**What is required:** Where a line below holds the string "magnifier", copy that line.
*** Data supplied
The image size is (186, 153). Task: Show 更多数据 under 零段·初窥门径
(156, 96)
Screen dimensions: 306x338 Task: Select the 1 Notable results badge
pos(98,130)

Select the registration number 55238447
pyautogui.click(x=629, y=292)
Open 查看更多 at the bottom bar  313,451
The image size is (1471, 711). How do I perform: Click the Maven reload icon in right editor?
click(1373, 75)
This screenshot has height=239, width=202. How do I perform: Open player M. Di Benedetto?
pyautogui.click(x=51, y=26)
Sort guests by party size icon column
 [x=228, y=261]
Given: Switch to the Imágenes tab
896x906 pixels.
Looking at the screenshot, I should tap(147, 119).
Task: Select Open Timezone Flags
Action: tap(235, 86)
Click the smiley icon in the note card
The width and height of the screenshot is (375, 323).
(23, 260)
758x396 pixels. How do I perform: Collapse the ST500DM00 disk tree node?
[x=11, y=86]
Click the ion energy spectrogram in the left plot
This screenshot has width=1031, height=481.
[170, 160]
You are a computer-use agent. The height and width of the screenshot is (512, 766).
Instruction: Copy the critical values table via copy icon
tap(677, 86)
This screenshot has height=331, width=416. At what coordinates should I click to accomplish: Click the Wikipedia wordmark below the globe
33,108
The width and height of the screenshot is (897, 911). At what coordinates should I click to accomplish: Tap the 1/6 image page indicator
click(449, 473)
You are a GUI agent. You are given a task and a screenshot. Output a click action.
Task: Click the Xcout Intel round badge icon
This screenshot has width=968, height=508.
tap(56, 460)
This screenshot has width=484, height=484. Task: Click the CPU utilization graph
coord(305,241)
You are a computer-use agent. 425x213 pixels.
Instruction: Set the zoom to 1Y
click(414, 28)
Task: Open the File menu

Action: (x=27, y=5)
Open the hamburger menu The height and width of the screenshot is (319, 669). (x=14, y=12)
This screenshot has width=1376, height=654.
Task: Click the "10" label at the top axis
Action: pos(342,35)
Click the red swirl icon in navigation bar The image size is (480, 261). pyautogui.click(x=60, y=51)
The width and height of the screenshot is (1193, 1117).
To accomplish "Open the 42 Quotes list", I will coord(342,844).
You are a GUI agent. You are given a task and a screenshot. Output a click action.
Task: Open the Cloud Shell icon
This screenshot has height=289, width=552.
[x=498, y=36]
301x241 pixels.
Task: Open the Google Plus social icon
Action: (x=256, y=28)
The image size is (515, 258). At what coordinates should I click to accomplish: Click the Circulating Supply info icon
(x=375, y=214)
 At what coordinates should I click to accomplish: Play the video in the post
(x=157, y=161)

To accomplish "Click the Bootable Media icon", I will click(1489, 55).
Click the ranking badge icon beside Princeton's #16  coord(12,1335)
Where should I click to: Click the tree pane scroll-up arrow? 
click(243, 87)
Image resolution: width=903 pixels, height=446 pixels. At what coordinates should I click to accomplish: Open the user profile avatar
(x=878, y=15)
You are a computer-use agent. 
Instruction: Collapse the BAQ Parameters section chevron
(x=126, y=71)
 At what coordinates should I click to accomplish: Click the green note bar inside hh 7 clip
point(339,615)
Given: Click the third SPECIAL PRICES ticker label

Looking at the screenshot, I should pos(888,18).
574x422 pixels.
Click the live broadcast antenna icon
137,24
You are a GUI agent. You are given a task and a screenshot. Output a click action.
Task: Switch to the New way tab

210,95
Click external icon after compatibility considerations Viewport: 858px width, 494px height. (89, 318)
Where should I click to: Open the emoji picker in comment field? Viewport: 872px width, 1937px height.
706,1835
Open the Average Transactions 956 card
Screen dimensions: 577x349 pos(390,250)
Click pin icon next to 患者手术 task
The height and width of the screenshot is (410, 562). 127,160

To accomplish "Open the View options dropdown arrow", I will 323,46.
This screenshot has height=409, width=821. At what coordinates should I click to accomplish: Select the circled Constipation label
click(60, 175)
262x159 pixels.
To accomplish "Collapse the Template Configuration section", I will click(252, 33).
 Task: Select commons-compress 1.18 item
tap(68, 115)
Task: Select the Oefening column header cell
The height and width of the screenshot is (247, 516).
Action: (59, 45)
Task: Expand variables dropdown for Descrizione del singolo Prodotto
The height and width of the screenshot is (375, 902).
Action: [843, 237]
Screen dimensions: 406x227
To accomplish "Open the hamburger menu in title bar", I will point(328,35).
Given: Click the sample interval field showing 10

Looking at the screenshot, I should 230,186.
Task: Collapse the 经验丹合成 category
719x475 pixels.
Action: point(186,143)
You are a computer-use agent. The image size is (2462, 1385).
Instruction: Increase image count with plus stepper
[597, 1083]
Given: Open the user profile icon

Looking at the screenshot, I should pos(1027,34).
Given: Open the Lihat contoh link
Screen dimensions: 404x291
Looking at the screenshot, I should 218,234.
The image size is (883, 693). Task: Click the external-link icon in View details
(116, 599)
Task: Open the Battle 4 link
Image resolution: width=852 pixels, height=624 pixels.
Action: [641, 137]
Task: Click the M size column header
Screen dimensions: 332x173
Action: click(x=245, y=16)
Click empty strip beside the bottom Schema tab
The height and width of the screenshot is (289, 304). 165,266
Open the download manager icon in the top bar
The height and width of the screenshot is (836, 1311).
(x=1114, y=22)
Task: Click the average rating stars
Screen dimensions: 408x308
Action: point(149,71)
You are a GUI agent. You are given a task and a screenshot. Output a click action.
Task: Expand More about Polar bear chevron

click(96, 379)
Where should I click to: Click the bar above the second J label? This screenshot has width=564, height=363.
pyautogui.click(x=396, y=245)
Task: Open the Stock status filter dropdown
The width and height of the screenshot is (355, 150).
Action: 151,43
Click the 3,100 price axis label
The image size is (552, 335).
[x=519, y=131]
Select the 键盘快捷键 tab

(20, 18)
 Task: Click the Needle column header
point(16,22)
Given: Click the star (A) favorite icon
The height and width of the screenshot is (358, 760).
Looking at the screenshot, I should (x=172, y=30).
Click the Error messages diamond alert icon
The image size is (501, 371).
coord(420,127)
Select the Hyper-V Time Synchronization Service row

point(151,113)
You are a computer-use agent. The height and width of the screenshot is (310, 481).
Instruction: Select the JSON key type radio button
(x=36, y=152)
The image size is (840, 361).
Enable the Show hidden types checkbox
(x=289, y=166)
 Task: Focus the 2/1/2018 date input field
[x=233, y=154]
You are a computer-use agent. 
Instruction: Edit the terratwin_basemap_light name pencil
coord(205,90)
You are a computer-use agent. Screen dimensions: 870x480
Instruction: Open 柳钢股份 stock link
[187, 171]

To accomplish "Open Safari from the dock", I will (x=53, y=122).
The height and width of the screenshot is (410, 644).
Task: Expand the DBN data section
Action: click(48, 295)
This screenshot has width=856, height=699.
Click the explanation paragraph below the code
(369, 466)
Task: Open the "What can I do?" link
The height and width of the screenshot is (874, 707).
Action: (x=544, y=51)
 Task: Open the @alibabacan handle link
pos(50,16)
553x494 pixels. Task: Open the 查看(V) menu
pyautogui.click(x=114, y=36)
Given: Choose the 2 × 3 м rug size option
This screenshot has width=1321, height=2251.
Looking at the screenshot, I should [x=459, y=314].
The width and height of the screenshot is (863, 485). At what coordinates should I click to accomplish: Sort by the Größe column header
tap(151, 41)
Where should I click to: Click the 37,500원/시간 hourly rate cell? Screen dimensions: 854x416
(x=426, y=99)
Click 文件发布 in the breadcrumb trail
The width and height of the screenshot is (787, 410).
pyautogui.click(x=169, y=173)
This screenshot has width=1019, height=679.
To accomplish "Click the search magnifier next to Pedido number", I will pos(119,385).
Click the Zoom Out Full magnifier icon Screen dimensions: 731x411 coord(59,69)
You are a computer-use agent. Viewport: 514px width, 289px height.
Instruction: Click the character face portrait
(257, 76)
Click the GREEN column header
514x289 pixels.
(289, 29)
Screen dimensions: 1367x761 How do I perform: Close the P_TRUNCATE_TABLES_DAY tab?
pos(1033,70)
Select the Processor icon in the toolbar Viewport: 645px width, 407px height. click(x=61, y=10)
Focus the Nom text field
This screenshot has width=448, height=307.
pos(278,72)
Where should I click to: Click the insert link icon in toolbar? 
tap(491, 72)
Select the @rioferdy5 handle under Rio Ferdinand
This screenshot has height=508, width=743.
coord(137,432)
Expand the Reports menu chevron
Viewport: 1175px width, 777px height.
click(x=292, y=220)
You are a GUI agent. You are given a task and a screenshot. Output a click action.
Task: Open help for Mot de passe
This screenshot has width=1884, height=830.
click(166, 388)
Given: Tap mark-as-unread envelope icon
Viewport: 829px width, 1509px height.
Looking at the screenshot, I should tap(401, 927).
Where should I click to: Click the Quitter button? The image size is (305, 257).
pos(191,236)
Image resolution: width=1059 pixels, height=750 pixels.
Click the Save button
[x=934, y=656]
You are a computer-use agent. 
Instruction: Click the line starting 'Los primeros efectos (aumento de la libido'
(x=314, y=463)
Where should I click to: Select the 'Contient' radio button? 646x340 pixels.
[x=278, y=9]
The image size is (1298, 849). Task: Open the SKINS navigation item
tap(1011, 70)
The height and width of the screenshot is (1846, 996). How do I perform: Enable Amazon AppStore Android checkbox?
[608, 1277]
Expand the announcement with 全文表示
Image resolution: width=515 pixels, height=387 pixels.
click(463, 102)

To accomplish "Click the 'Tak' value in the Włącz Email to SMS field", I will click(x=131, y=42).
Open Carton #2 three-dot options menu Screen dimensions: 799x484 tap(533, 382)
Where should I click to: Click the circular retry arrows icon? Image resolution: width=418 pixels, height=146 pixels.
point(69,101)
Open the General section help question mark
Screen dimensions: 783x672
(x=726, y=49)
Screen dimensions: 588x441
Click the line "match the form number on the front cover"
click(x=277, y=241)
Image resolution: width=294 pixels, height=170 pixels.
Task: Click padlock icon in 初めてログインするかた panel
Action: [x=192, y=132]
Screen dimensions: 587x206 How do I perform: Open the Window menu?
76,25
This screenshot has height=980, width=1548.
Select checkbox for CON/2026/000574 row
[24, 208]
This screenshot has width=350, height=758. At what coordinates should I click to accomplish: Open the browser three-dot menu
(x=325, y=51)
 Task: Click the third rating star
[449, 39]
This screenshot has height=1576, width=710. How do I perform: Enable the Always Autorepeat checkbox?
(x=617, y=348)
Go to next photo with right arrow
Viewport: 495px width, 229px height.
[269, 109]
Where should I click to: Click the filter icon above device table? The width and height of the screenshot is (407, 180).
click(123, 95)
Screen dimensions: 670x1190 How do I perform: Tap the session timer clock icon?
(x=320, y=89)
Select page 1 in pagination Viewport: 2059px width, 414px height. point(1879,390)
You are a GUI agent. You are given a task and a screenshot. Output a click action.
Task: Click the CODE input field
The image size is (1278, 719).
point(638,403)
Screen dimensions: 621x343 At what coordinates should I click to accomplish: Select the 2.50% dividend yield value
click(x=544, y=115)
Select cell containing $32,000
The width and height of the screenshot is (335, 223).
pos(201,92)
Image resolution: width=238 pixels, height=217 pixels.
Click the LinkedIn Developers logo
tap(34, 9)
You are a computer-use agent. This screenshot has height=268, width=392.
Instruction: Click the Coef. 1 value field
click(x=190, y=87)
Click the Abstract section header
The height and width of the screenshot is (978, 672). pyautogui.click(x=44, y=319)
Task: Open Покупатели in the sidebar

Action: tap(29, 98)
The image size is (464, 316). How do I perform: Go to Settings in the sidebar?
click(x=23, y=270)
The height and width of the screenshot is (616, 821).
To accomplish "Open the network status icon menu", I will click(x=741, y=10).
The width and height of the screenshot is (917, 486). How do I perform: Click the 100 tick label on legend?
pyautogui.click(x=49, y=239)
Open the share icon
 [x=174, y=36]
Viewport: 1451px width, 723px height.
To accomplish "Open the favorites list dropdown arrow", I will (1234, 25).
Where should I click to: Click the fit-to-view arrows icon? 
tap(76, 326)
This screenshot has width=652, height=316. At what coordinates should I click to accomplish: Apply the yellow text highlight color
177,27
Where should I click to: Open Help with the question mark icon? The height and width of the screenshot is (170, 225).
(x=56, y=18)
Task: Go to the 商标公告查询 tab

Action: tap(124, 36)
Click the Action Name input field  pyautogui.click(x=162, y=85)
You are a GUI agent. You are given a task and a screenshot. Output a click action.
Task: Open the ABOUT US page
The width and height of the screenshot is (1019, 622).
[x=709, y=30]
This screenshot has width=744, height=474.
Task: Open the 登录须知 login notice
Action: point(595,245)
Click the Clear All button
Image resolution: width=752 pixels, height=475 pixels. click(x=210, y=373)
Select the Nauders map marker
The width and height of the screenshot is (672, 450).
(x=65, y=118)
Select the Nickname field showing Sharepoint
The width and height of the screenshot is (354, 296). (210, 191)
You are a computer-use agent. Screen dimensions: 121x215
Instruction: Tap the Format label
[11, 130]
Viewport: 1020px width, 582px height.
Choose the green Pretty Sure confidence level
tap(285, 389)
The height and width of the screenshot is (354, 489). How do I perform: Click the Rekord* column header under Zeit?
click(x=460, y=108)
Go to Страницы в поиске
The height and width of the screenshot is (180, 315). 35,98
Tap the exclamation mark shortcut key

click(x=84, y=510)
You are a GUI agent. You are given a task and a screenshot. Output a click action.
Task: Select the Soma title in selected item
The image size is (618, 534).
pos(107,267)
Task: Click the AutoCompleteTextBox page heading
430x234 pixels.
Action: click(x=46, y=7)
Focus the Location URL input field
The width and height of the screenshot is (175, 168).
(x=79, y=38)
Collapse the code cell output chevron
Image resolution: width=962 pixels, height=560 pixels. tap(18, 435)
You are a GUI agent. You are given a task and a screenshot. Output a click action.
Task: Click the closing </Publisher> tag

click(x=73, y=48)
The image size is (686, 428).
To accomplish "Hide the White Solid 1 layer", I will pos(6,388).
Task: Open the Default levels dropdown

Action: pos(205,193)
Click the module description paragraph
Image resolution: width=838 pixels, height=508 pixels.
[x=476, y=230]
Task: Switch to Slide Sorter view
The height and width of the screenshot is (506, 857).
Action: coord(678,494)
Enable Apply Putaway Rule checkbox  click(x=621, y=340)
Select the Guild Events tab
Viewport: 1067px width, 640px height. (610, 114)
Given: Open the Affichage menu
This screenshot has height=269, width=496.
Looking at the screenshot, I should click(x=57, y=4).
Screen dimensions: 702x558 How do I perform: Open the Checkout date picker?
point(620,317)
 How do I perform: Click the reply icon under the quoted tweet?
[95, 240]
******
**Response area:**
To accomplish "Click the search magnifier next to Pedido number", I will pos(119,385).
Click the Zoom Out Full magnifier icon Screen dimensions: 731x411 coord(59,69)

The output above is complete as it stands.